Under the leadership of its executive vice chairman and chief executive officer, Stefano Pessina, WBA has remained focused on the core drug retail and wholesale businesses. Speaking at the J.P. Morgan Health Care Conference in January, Pessina stated that vertical integration could help simplify and bring efficiency to “the very complicated U.S. system.”
Unlike the speculated WBA-Amerisource tie-up, which some analysts view as a low-risk (and low-reward) move, CVS Health’s proposed acquisition of Aetna is much more ambitious and far less certain in its outcome. For instance, some observers question whether CVS Health will have the cash to invest in revamping a large number of its stores to fill a new, expanded role as health care hubs after taking on a heavy debt burden.
And more recently, Rite Aid has found a new merger partner, food and drug retailer Albertsons Cos. The deal, valued at about $24 billion, would give both retailers some much-needed scale in the fast-consolidating health care and retailing arenas. The combined company would generate pro forma revenue of about $83 billion and operate approximately 4,900 stores, 4,350 pharmacy locations and 320 in-store health clinics across 38 states and Washington, D.C., serving more than 40 million customers per week.
“This powerful combination enables us to become a truly differentiated leader in delivering value, choice, and flexibility to meet customers’ evolving food, health, and wellness needs,” stated Rite Aid chairman and CEO John Standley, who would serve as CEO of the merged company.

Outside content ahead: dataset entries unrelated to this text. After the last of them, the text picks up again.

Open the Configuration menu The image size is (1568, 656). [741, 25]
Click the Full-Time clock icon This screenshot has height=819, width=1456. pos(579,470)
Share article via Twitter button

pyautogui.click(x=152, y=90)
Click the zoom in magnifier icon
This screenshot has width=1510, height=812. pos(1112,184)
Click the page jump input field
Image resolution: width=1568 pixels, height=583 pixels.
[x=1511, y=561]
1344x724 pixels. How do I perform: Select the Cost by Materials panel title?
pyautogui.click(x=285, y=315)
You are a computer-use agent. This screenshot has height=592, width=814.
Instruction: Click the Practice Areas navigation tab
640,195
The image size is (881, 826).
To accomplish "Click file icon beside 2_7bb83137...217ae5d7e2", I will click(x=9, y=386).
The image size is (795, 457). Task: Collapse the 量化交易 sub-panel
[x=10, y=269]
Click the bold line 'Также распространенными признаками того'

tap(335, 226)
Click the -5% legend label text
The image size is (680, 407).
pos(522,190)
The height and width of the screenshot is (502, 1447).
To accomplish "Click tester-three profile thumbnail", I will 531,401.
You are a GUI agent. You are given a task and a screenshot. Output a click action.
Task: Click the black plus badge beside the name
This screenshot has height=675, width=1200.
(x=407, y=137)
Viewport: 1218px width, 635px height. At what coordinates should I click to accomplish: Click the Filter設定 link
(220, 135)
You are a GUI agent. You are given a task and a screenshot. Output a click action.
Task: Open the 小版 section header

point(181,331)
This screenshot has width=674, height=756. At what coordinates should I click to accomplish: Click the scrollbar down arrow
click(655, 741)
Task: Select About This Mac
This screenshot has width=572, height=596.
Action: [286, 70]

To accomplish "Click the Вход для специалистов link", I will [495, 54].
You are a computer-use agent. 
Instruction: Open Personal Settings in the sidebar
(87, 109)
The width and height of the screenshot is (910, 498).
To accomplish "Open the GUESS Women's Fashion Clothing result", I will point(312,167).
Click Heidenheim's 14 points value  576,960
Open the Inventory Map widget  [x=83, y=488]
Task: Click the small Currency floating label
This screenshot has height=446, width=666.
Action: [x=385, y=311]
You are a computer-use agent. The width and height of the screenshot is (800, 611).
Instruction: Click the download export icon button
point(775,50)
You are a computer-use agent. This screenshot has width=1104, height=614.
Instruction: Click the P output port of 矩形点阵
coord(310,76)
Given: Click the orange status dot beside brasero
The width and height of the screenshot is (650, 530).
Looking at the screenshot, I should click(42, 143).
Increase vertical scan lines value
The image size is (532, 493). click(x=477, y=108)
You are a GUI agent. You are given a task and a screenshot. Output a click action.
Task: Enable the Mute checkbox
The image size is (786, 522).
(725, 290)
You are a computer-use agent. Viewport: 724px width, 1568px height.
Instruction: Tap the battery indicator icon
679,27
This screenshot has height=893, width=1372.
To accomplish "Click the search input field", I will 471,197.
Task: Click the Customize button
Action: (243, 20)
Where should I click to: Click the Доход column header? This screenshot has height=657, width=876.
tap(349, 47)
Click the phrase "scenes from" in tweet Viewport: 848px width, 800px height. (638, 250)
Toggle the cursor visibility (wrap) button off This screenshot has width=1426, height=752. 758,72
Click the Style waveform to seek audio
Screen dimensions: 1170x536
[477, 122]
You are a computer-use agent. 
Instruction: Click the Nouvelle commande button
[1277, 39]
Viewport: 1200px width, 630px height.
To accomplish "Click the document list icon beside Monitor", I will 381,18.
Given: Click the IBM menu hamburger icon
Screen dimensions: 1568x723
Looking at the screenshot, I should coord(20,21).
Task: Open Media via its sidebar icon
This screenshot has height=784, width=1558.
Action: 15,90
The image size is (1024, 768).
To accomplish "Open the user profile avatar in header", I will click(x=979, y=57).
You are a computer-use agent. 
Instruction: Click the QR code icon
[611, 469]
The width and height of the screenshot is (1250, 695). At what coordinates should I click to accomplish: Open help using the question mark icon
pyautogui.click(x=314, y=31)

With change coming from multiple and perhaps unexpected directions, the industry’s leading players may have little choice but to act. Increased government scrutiny of drug prices might signal an approaching end to the laissez-faire tolerance of escalating health care costs that has prevailed up to now.
But even if meaningful government action remains a chimera, as seems likely, there is still Amazon, restlessly prowling along the perimeter of an industry that looks ripe for major competitive disruption.